Louise Leduc LA PRESSE

Le nerf de la guerre, dit Isabelle Dessureault, porte-parole de Quebecor, «ce sont les mises à pied».

Dès le départ, l'employeur a évoqué la crise des médias et la nécessité de réduire le nombre d'employés de bureau. Ces dernières semaines s'est ajouté le spectre de mises à pied dans la salle de rédaction, le lock-out ayant lui-même mis en lumière, dit Isabelle Dessureault, le fait qu'on ait besoin de moins d'employés.

 

Est-il vrai, comme le soutient le syndicat, que Quebecor réclame de déchirer la convention collective et d'en faire une toute nouvelle? «On n'est plus dans le détail des demandes, répond Mme Dessureault. C'est une négociation historique. On doit revoir complètement le cadre de travail et la culture du Journal de Montréal, avoir une ouverture, voir l'appartenance à Quebecor comme une force et non comme une menace. (...) La grande partie de la convention collective a été rédigée dans les années 70 et 80. Il n'est pas à ce point surprenant que nous demandions qu'elle soit revue de façon importante.»
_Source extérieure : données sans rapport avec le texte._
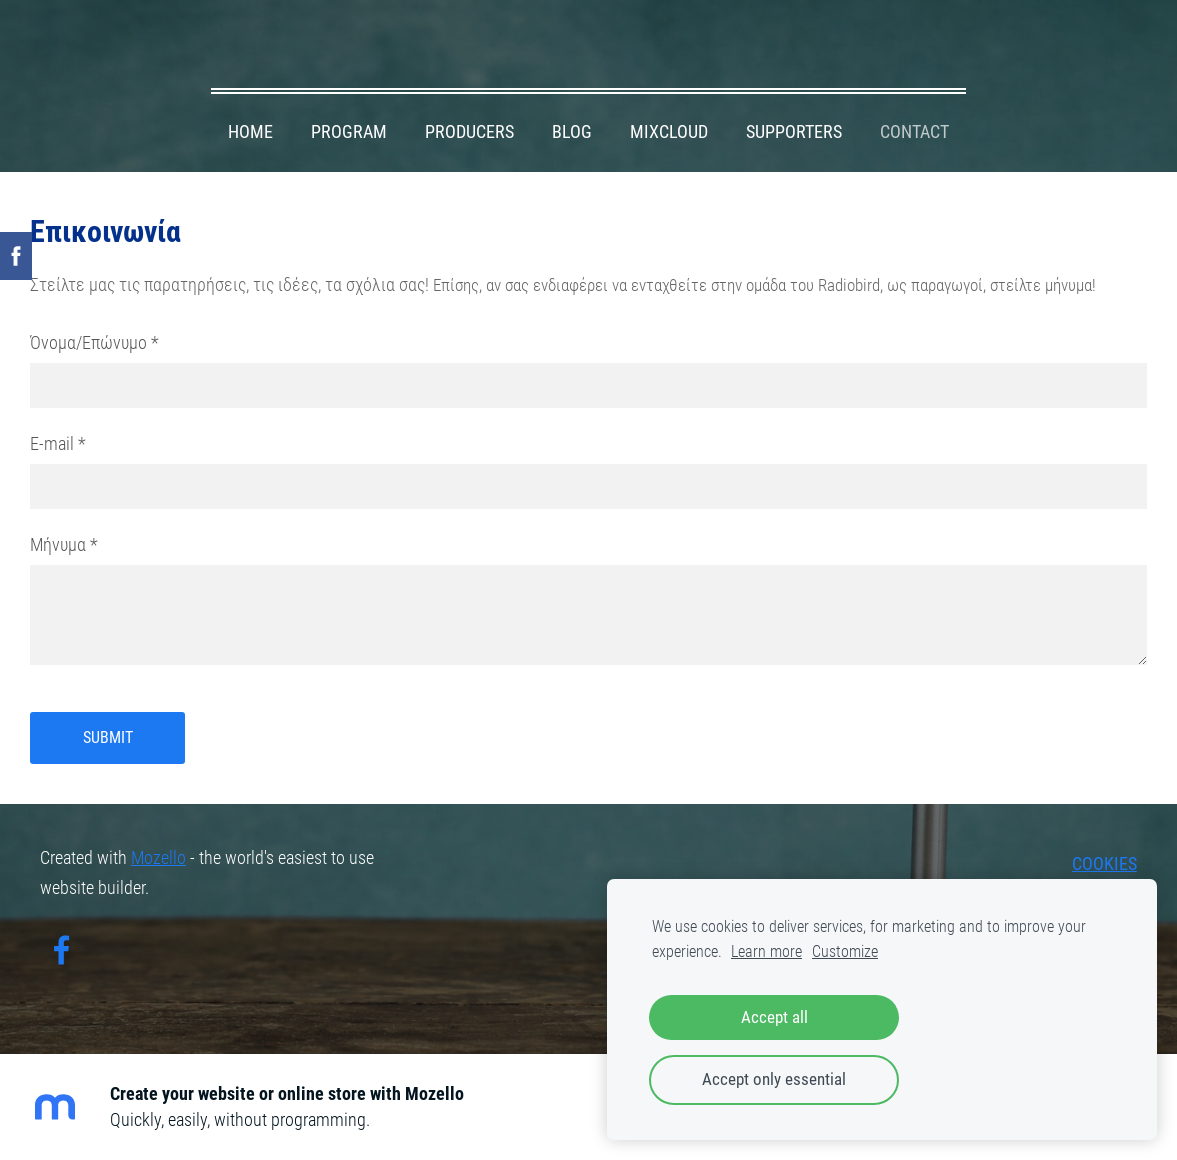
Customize (845, 951)
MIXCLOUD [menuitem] (669, 132)
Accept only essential (774, 1079)
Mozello (158, 858)
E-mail (58, 444)
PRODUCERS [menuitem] (469, 132)
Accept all (774, 1017)
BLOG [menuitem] (572, 132)
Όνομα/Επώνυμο (94, 343)
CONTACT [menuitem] (914, 132)
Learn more (766, 951)
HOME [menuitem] (250, 132)
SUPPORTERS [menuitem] (794, 132)
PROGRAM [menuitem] (349, 132)
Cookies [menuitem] (1104, 864)
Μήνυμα (64, 545)
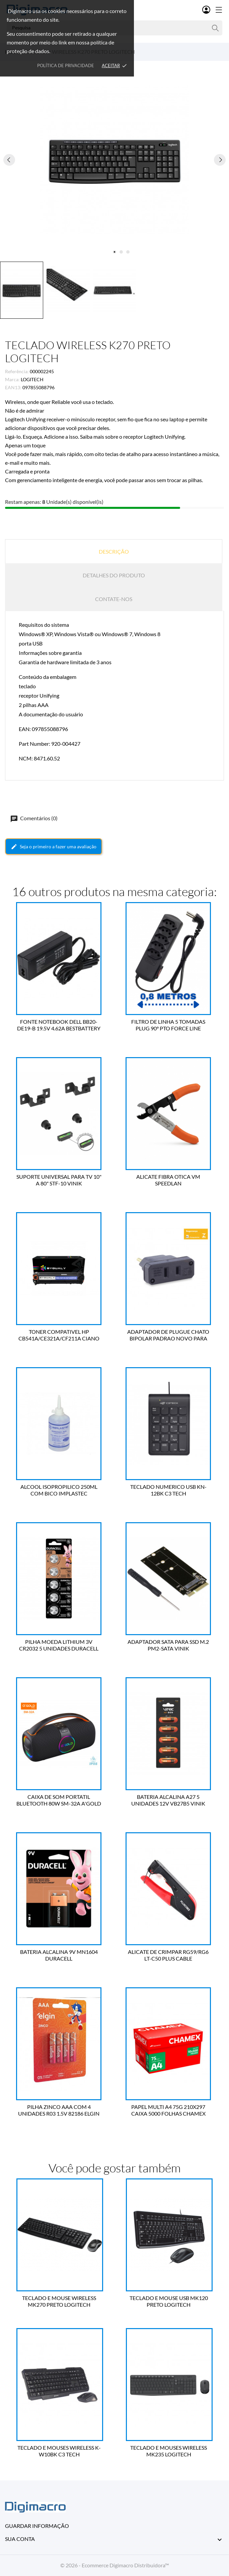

Par ailleurs, on entend de toutes parts que Quebecor multiplie les vendettas, que bon nombre de reportages sont orientés. Qu'en est-il? «On ne partage pas cette vision», répond Mme Dessureault.

Elle nie aussi les prétentions du syndicat voulant que le tirage soit gonflé artificiellement par du dumping d'exemplaires gratuits. Au cours de la dernière année, réplique Isabelle Dessureault, la distribution des exemplaires gratuits n'a été haussée que de 2%, soit «en deçà de ce que font les autres journaux au Canada».

Quant à savoir ce qui attend TVA, dont la convention est aussi échue, Mme Dessureault dit que les discussions sont en cours et qu'«il est trop tôt pour parler de ça».

Le syndicat avance que Quebecor fait bien des profits avec ce lock-out, ne serait-ce que par les 25 millions de salaires qu'il n'a pas eu à payer cette année. Qu'en est-il? À cela, Mme Dessureault a répondu que, en effet, les salaires n'avaient pas à être versés, mais qu'elle ne souhaitait pas entrer dans les détails. «Ce n'est pas une situation que nous souhaitons voir perdurer à long terme», a-t-elle conclu.

Quant aux «propos haineux dans les bulletins syndicaux» et aux gestes d'intimidation à l'égard des patrons, Mme Dessureault ajoute qu'«ils ne favorisent pas la reprise d'une saine discussion».